Dans Lettre aux paysans, Giono donne un rôle précis aux paysans. De ce fait, ce texte est un peu différent des Vraies Richesses . En effet, l’auteur propose une sorte de programme d’action, en rapport avec une situation historique précise. Mais ce texte a aussi, comme Les Vraies Richesses, un lien avec Que ma joie demeure , puisqu’il y est question de la « joie ». Ici, c’est Giono lui-même qui, en quelque sorte, joue le rôle de Bobi. C’est lui qui montre aux paysans comment parvenir à la « joie ». En plus de ce rôle, Giono apparaît comme un économiste qui propose un système de gestion aux paysans et comme un politique qui cherche les moyens qui permettent d’éviter la guerre.

Toutefois, on peut dire aussi que dans ce texte l’image des paysans reste, dans l’ensemble, plus proche de la réalité qu’elle ne l’a été dans le texte précédent, Le Poids du ciel . En effet ce que l’auteur y dit à propos des paysans reprend un peu ce qu’il a dit auparavant, mais de façon plus simple, dans un style moins recherché et surtout sans cette dimension lyrique qui caractérise cet essai.

Par exemple, dans Le Poids du ciel , l’auteur définit la paysannerie non pas comme une classe mais comme une « race ». ‘« Toutes les races paysannes »’ (VII, 350), écrit-il, avant d’ajouter, quelques lignes plus loin : ‘« c’est une race paysanne »’ (VII, 351). Puis il dira également : ‘« la paysannerie n’est pas une classe : c’est une race »’ (VII, 500), et ‘« Je remercie la race paysanne d’être restée elle-même... »’ (VII, 503).

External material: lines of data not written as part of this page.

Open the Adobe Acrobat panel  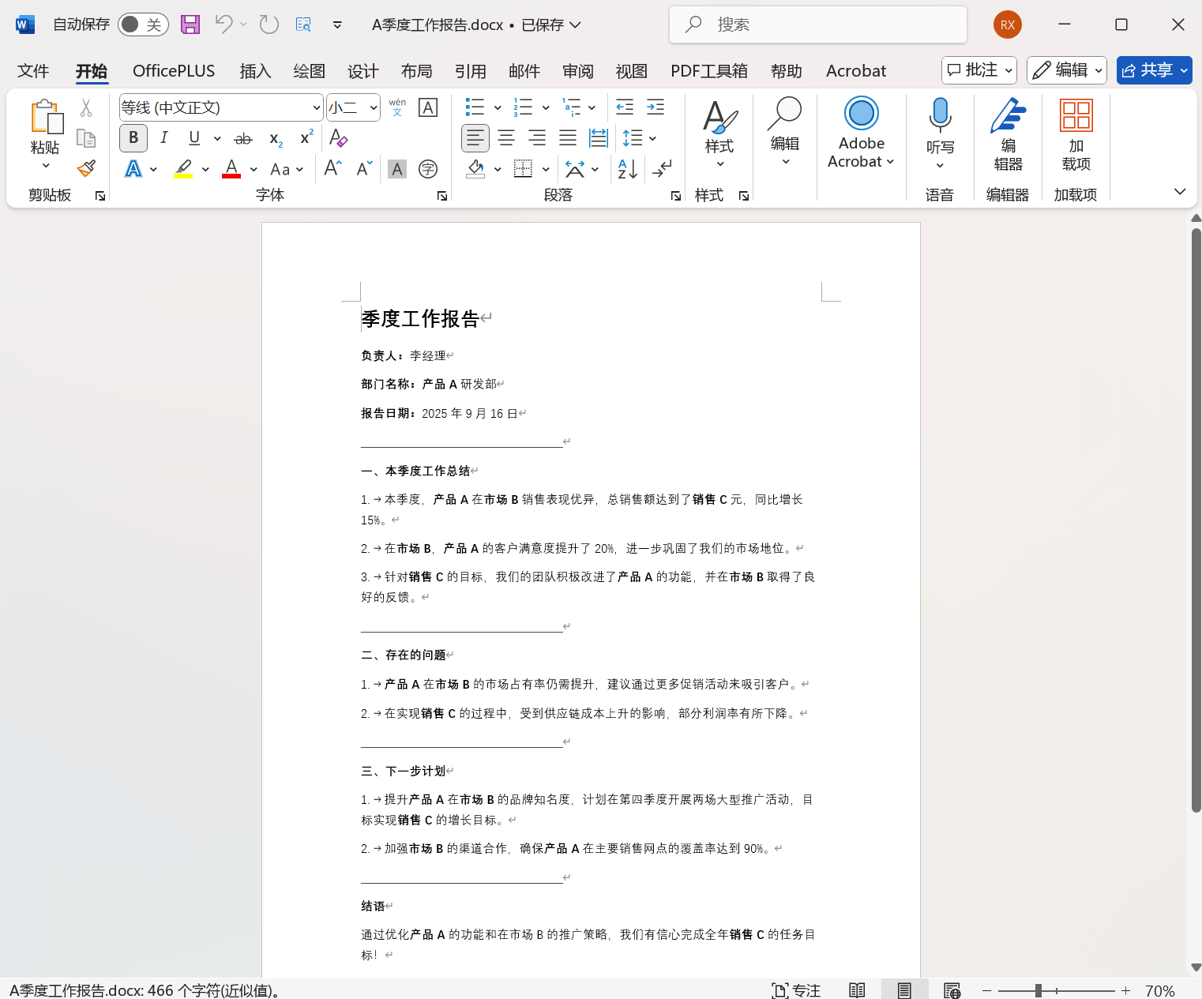click(861, 133)
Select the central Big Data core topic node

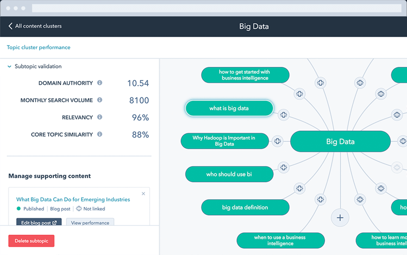(340, 141)
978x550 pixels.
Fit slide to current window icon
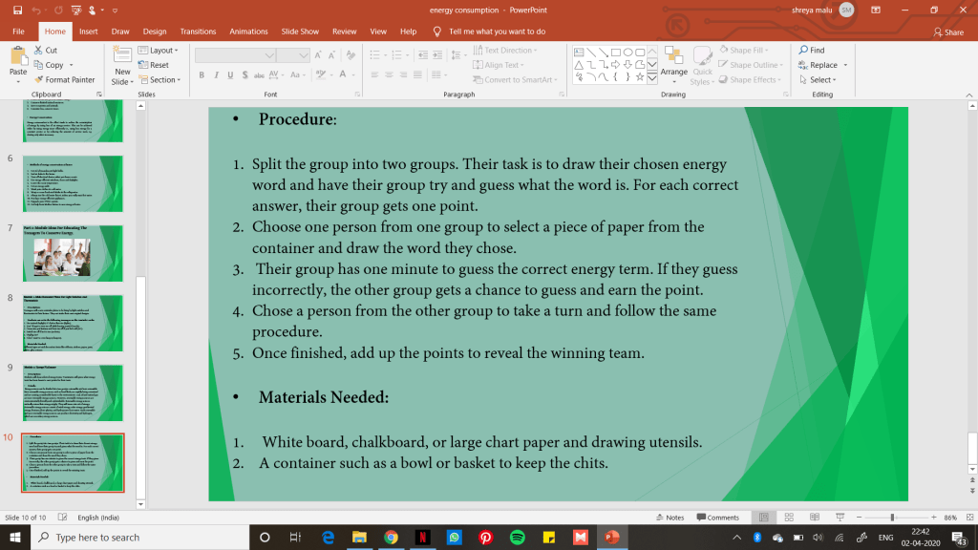(967, 518)
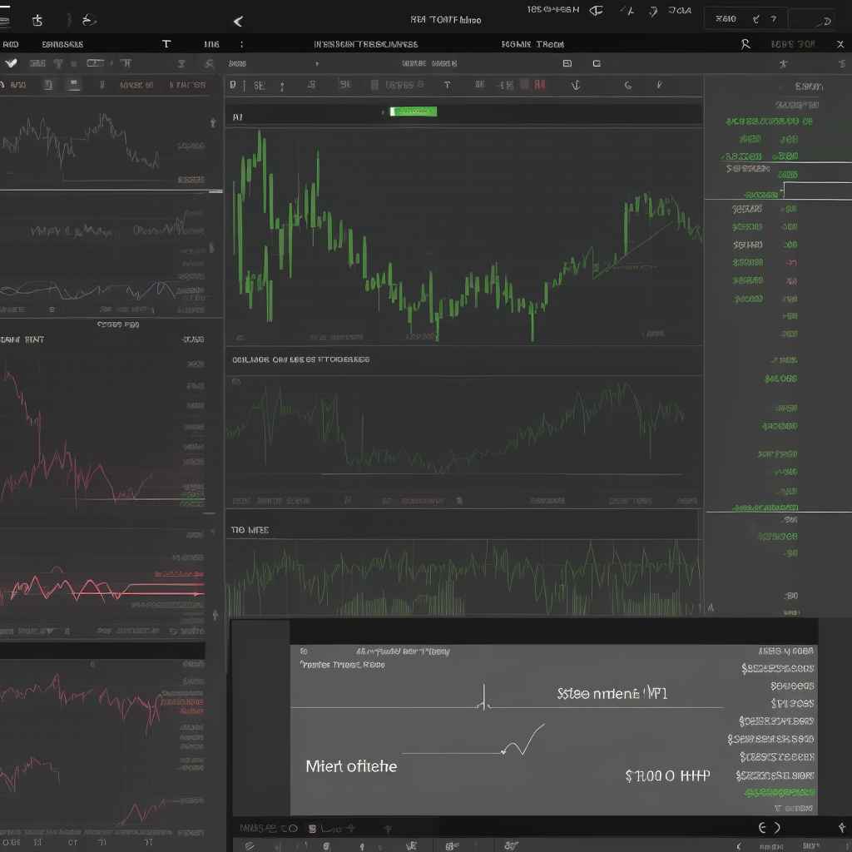Click the green progress bar above main chart
The width and height of the screenshot is (852, 852).
point(414,111)
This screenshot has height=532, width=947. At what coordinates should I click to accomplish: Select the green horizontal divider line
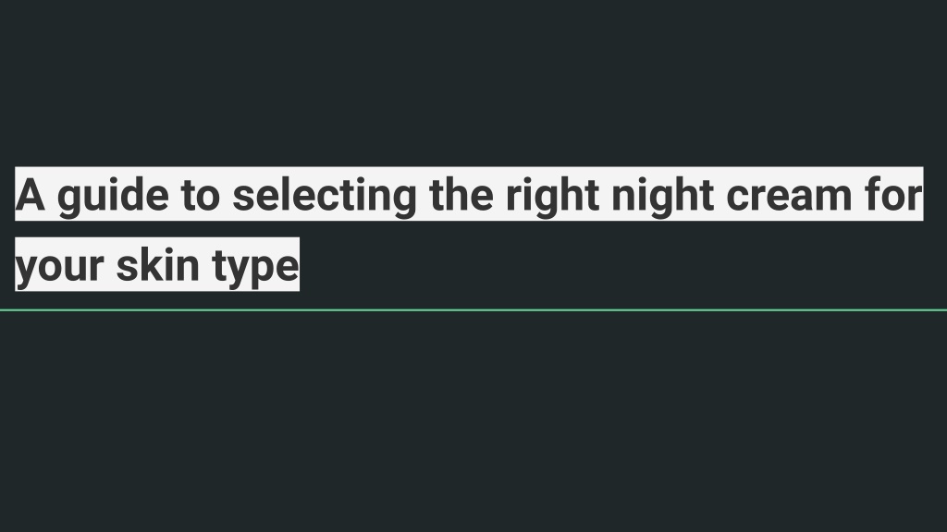pos(474,310)
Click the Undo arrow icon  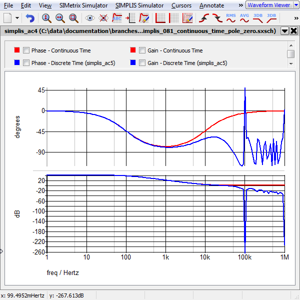[31, 18]
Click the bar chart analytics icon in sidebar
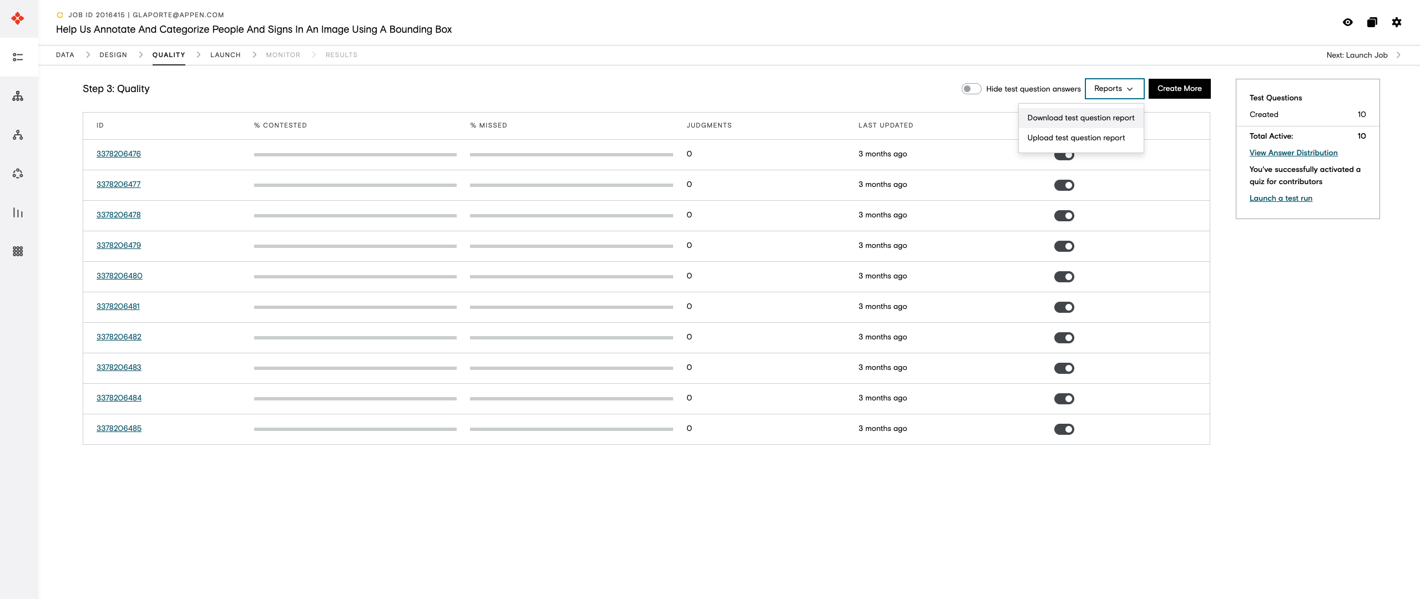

Dans Le Poids du ciel , c’est peut-être parce que la paysannerie constitue une race qu’elle est imperméable aux doctrines, et qu’elle est « invincible ». Cette « race » ne pourra jamais être exterminée :

‘Et c’est pourquoi nous sommes les derniers tenants de la liberté, et que vos lois et vos doctrines vous êtes toujours là à essayer de nous les ajuster, mais tout le temps nous bougeons, et tout le temps vos harnais éclatent. Tout ça aussi, le paysan se le dit, [...] regardez-le, maintenant, immobile de nouveau et rêveur, au milieu de son champ, sans arme, et même sans outil, et dites-moi si vous oseriez aller l’attaquer ou même lui proposer votre doctrine. Car vous autres qui êtes, ce que j’ai déjà appelé ailleurs "de gros intelligents" (et je le répète, car ça dit bien ce que vous êtes), il vous reste quand même au fond assez d'instinct pour savoir que vous pouvez tuer celui-là de paysan, celui-là, et dix mille, dix mille et cent millions et tuer toutes les races paysannes du monde entier, mais qu'à la fin de toutes les batailles, ce qui restera debout, c'est une race paysanne : invincible, immortelle, imputrescible, parce que naturelle. (VII, 350-351)’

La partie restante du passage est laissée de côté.